CCfits  2.6
What's Present, What's Missing, and Calling CFITSIO

What's Present

Most of the functionality of cfitsio described in Chapter 5 of the cfitsio manual is present, although CCfits is designed to provide atomic read/write operations rather than primitive file manipulation. For example, opening and creating FITS files are private operations which are called by reading and writing constructors. Similarly, errors are treated by C++ exception handling rather than returning status codes, and moving between HDUs within a file is a primitive rather than an atomic operation [in CCfits, operations typically call an internal HDU::makeThisCurrent() call on a specific table or image extension, and then perform the requested read/write operation].

Read/Write operations for keys (in the HDU class) are provided; these implement calls to fits_read_key and fits_update_key respectively. In the case of keywords, which have one of five data types (Integer, Logical, String, Floating and Complex), CCfits will handle certain type conversions between the keyword value and the data type of the user-supplied variable. This is described in detail in the Keyword class reference page. In reading image and table data, intrinsic type conversions are performed as in cfitsio with the exception that reading numeric data into character data is not supported. There is an extensive set of member functions supporting equivalents of most of cfitsio's read/write operations: the classes PHDU [primary HDU] and ExtHDU [with subclasses Table and template <typename T>ImageExt<T>], provide multiple overloaded versions of read and write functions. The Column class, instances of which can be held in Table instances [with subclasses AsciiTable and BinTable] has also an extensive set of read/write operations.

A special constructor is provided which creates a new file with the Primary HDU of a source file. A FITS::copy(const HDU&) function copies HDUs from one file into another. Support for filtering table rows by expression is provided by a FITS::filter( ... ) call which may be used to create a new filtered file or overwrite an existing HDU (see cfitsio manual section 5.6.4).

Functions are provided for adding and deleting columns, and inserting and deleting rows in tables.

HDU objects also have functions to implement writing of history, comment and date keys.

Extended file name syntax (chapter 10 of the cfitsio manual) is supported in general, though not the feature which allows the opening of a particular image stored in the row of a table.

What's Not Present

The coordinate library manipulations [cfitsio manual chapter 7] are not supported.

The iterator work functions [cfitsio manual chapter 6] are not supported. Many of the functions provided are easier to implement using the properties of the standard library, since the standard library containers either allow vectorized operations (in the case of valarrays) or standard library algorithms that take iterators or pointers. In some ways the fits_iterate_data function provide an alternative, approach to the same need for encapsulation addressed by CCfits.

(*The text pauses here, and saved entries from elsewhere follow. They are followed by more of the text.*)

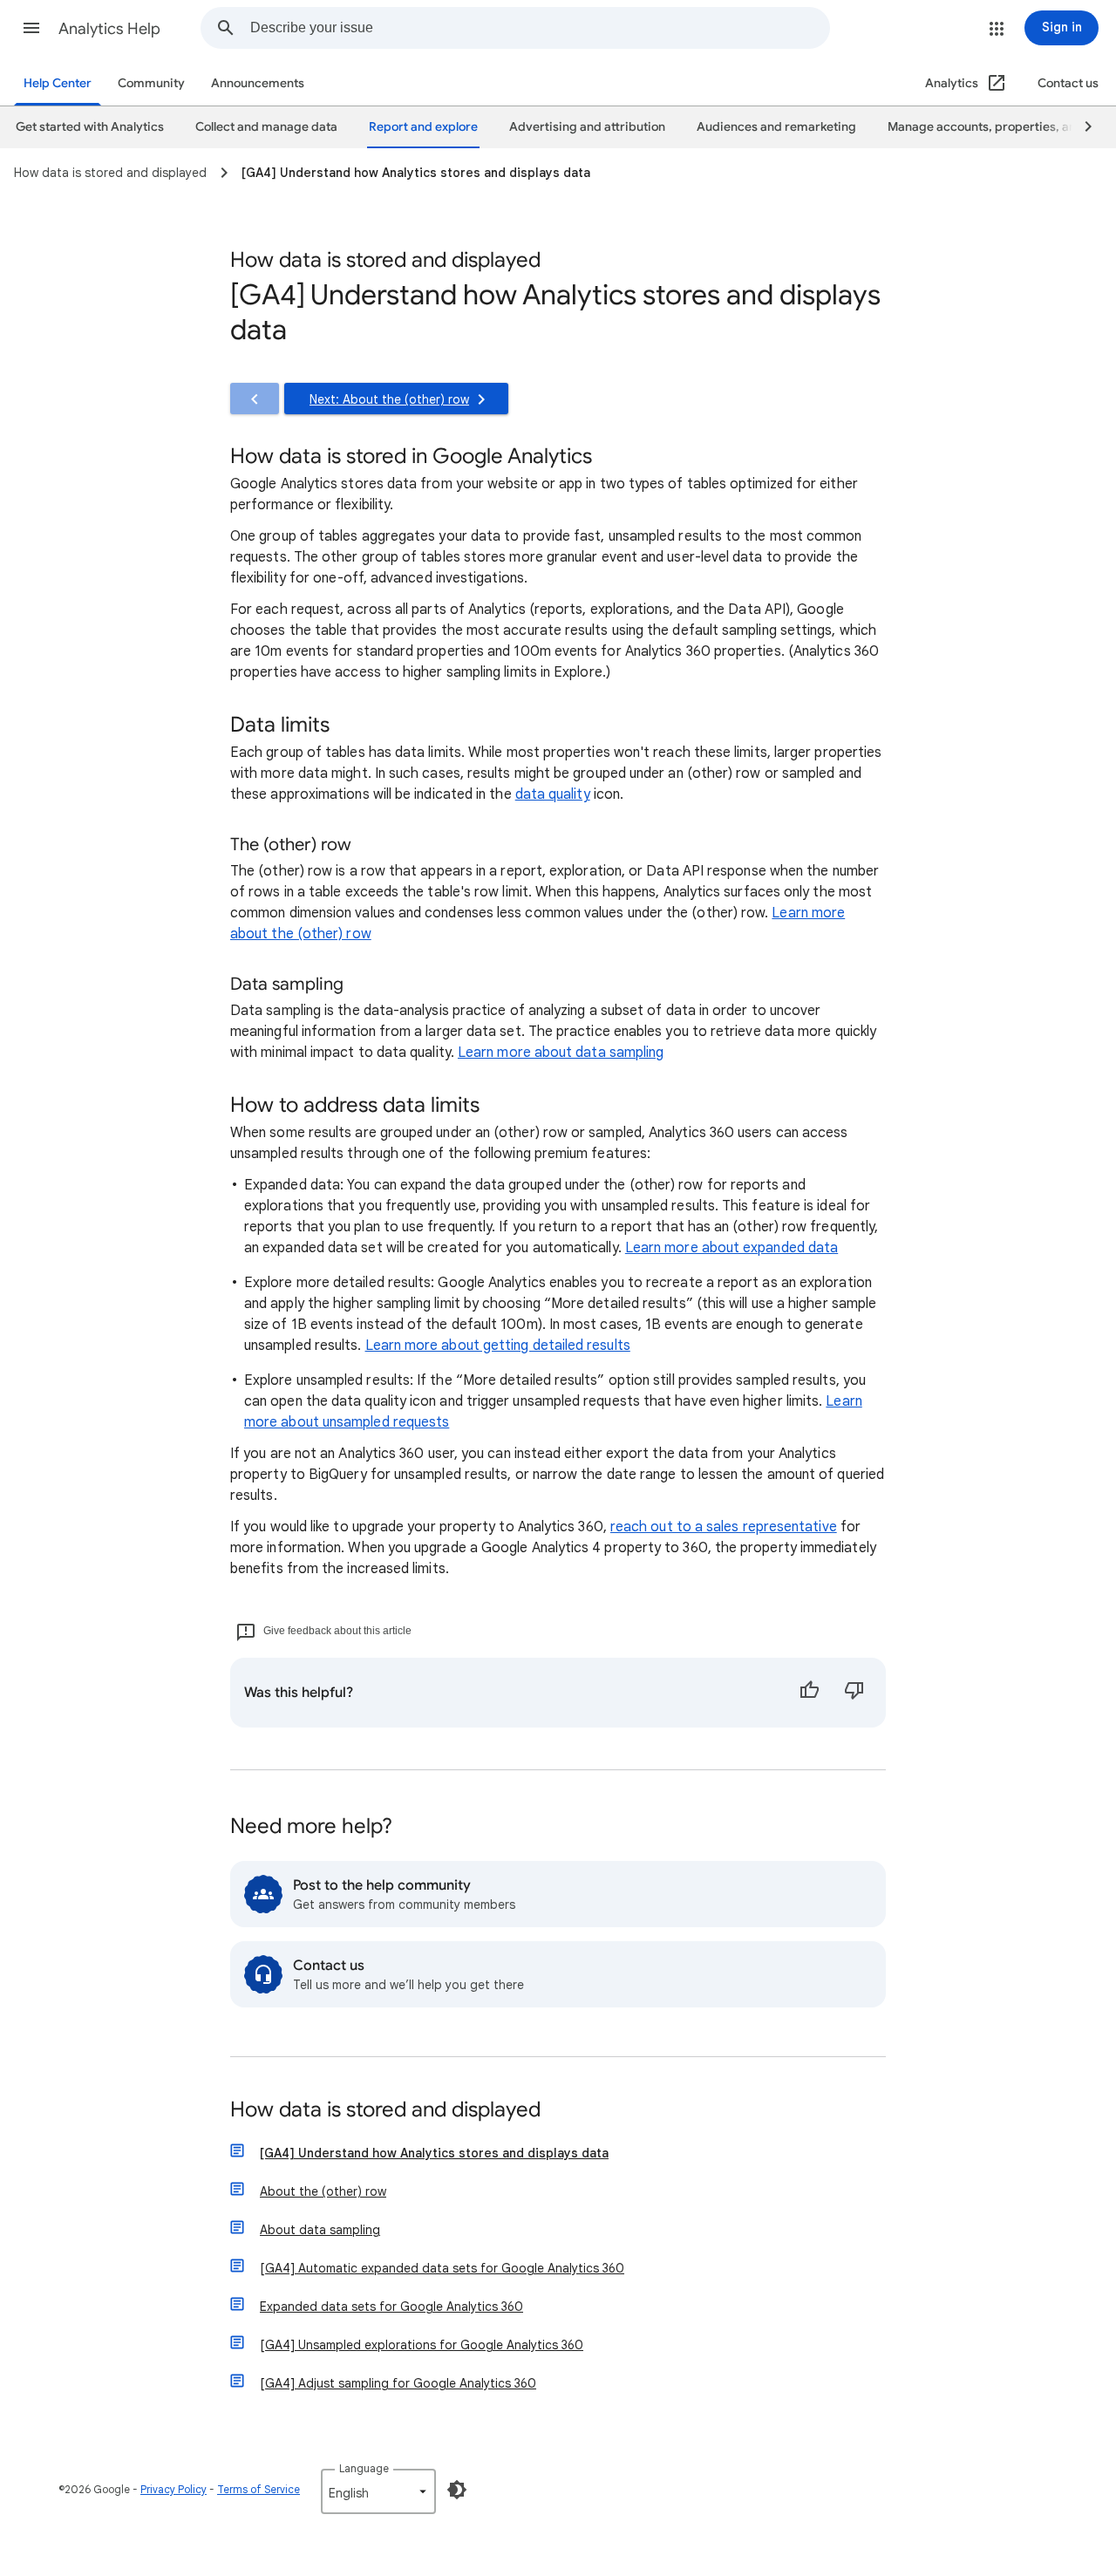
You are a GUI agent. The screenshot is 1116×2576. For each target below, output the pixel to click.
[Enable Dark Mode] (457, 2490)
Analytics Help (109, 28)
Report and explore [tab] (423, 126)
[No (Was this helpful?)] (854, 1692)
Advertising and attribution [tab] (587, 126)
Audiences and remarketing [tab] (776, 126)
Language (364, 2468)
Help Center (58, 83)
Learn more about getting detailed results (497, 1345)
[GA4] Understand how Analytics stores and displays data (434, 2153)
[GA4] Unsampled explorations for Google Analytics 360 (421, 2345)
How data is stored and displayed (385, 2111)
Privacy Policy (173, 2489)
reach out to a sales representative (723, 1527)
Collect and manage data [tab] (266, 126)
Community (151, 83)
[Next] (1080, 127)
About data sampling (320, 2230)
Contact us (1068, 83)
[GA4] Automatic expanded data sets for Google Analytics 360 (442, 2268)
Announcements (257, 83)
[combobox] (539, 28)
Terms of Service (258, 2489)
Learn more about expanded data (731, 1248)
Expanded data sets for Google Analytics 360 (391, 2306)
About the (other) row (323, 2191)
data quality (552, 794)
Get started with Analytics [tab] (90, 126)
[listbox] (378, 2491)
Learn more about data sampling (560, 1052)
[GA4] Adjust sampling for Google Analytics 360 (398, 2383)
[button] (31, 28)
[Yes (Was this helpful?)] (809, 1692)
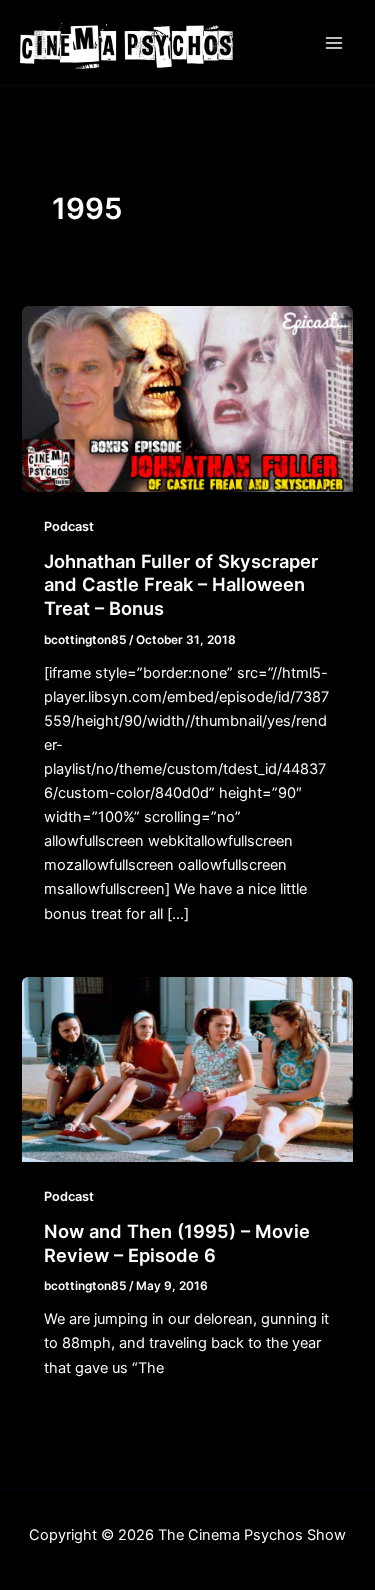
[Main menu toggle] (334, 43)
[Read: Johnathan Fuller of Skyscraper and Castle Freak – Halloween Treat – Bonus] (187, 398)
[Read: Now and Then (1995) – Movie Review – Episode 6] (187, 1069)
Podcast (69, 526)
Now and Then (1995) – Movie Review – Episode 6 (177, 1243)
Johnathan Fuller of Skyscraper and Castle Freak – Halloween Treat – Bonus (181, 584)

The hierarchical grouping routines are not supported.

Explicit opening of in-memory data sets as described in Chapter 9 of the manual is not supported since none of the FITS constructors call the appropriate cfitsio primitives.

Calling CFITSIO

To gain any functionality currently missing in CCfits, it is possible of course to call the underlying CFITSIO library functions directly. The CCfits FITS and HDU classes both have the public member function fitsPointer(), which returns the fitsfile pointer required in CFITSIO function calls. One should use caution when doing this however, since any I/O changes made this way will NOT be mirrored in the CCfits FITS object (nor its component objects) associated with the file. Therefore once a FITS object has been bypassed this way, it is safest to just not use that object again, and instead continue calling CFITSIO directly or instantiate a new FITS object that will pick up the current file state.